Transfer of Funds (TF)
Description: Record the movement of funds (i.e., cash) between IU accounts.
Access: Any KFS user can initiate a Transfer of Funds document.
- Upon submission, the TF document routes to the Fiscal Officer or delegates of all accounts involved.
- The document then follows any pre-defined organizational routing.
Read about KFS document layout, including standard KFS document components, on the FMS website.
TF documents are often used to:
- Cover an overdraft,
- Reimburse an account for an expense,
- Provide a subsidy,
- Transfer funds to close out an account,
- Fulfill a funding commitment, or
- Bill another department for good or services rendered when the billing department is not eligible to use Internal Billing or Service Billing documents.
- The "To" and "From" sides of the document must balance.
- There must be at least one accounting line on the "From" side of the document and at least one accounting line on the "To" side of the document.
- $0 and negative accounting lines are not allowed.
- The object sub-type codes must be sub-types of mandatory transfers and non-mandatory transfers.
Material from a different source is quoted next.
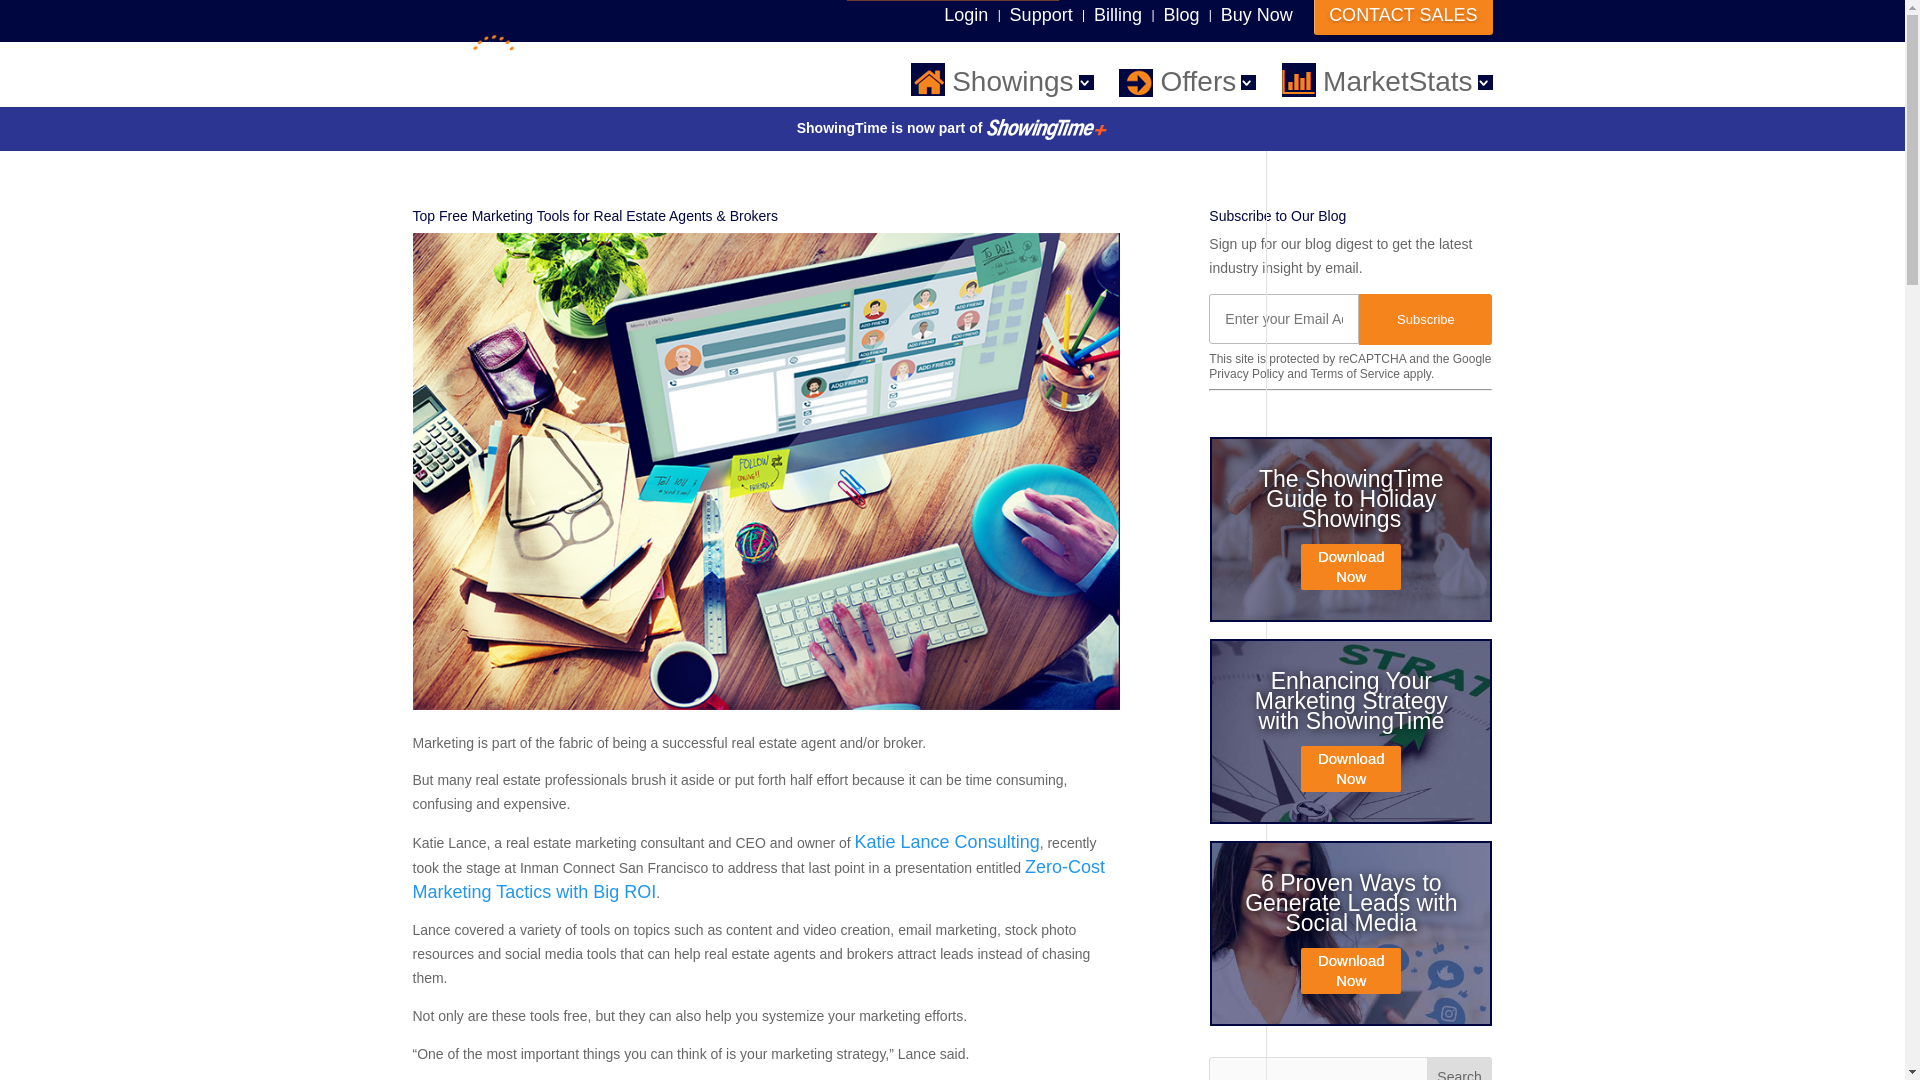 Image resolution: width=1920 pixels, height=1080 pixels. What do you see at coordinates (1425, 318) in the screenshot?
I see `Subscribe` at bounding box center [1425, 318].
If a mandatory transfer object code is used on the "To" side, a mandatory transfer object code must also be used on the "From" side. If a non-mandatory transfer object code is used on the "To" side, a non-mandatory transfer object code must also be used on the "From" side. Download a complete list of all transfer object codes (XLS).
- Not for use with object codes representing assets, liabilities, or fund balances.
- Not for use with object type code ES (Expense Not Expenditure) or IC (Income Not Cash).
The following transactions can be submitted, but will be disapproved:
- Transfers between clearing fund accounts (68-XX-XXX) and university funds.
- Transfers between agency fund accounts (97-XX-XXX) and university funds.
- Transfers between restricted and non-restricted funds, or vice versa (this includes C&G funds).
There are two kinds of transfer transactions: mandatory and non-mandatory.
Mandatory transfers are required to meet contractual agreements. For example, moving dedicated student fees to the retirement of indebtedness fund group for principal and interest payments on bonds would be a mandatory transfer. Specific object codes are used to identify mandatory transfer transactions.
Non-mandatory transfers, the more common kind of transfer transaction, are allocations of unrestricted cash between fund groups. These transactions are not required by any external agreements. For example, a dean making a commitment to give a department $500 in support of a mission, without expecting reimbursement, would be a non-mandatory transfer. Non-mandatory transfers include:
- Non-mandatory additions to loan funds.
- Additions to quasi-endowment funds.
- Non-mandatory transfers to plant funds for:
- General or specific plant additions,
- Renewals and replacements of plant assets, or
- Voluntary payments of debt principal.
Example 1: A small department rents out its meeting room to other departments and charges for room rental on an hourly basis. The department that rents out the room takes in very little annual income, so they are not eligible to use Internal Billing or Service Billing documents. Instead, they use a TF document to charge renting departments for the use of their room.
Example 2: Two departments agree to split the cost of a new printer that both will use. Department A purchases the printer outright for $1,000. Department B then uses a TF document to send Department B $500.